Records from a data source:
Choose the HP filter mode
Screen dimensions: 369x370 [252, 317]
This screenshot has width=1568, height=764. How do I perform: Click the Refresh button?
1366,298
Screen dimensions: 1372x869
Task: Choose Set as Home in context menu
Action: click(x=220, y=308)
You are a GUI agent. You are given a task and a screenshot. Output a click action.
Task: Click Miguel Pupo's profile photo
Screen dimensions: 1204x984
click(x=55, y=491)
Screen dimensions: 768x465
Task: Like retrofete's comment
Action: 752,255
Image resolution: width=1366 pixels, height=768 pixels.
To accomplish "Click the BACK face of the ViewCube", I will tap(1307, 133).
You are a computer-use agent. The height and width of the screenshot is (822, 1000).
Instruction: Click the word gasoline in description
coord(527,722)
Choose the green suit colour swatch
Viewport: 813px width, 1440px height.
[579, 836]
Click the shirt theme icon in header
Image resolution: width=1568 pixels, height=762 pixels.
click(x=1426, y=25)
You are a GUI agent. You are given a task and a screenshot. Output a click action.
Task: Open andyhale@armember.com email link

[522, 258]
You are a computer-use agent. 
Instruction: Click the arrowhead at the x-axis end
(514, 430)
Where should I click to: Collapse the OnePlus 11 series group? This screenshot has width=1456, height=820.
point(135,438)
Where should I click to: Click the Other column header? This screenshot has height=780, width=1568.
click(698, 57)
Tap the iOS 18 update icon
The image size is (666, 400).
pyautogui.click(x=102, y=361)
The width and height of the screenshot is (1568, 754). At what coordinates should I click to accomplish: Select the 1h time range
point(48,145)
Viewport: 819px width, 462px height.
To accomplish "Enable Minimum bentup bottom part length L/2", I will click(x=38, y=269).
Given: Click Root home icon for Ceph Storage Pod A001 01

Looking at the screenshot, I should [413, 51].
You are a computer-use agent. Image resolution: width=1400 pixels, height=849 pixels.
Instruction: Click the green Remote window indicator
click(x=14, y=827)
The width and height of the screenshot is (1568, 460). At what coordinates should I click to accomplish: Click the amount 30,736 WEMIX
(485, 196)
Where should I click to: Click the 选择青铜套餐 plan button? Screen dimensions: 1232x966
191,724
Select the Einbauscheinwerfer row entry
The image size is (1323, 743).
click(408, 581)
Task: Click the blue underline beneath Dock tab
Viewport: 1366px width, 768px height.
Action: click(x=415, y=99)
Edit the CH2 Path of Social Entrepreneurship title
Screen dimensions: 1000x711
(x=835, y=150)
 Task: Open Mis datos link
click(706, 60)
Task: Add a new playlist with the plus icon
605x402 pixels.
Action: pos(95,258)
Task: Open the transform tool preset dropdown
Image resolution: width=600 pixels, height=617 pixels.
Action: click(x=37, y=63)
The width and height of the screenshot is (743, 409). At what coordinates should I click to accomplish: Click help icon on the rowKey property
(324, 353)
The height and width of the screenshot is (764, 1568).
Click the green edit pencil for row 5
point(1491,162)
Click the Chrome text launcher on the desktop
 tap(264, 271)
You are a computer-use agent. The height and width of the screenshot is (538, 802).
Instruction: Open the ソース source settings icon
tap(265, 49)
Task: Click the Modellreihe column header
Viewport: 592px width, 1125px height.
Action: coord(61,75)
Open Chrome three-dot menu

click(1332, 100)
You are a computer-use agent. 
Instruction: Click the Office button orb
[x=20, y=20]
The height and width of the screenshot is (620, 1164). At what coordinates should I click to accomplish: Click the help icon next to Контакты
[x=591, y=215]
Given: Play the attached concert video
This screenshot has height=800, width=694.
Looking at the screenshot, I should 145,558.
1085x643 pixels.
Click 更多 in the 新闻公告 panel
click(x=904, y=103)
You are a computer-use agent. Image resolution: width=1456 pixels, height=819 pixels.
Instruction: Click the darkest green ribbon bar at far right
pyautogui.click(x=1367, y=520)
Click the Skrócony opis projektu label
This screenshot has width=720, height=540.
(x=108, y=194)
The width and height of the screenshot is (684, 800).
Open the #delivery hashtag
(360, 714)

▶ TO DO
Copy the data above word for word, from the line with "Given: Play the attached concert video" to the line with "click(x=904, y=103)", including both of those lines.

▶ FINISHED EXERCISE
Given: Play the attached concert video
This screenshot has height=800, width=694.
Looking at the screenshot, I should 145,558.
1085x643 pixels.
Click 更多 in the 新闻公告 panel
click(x=904, y=103)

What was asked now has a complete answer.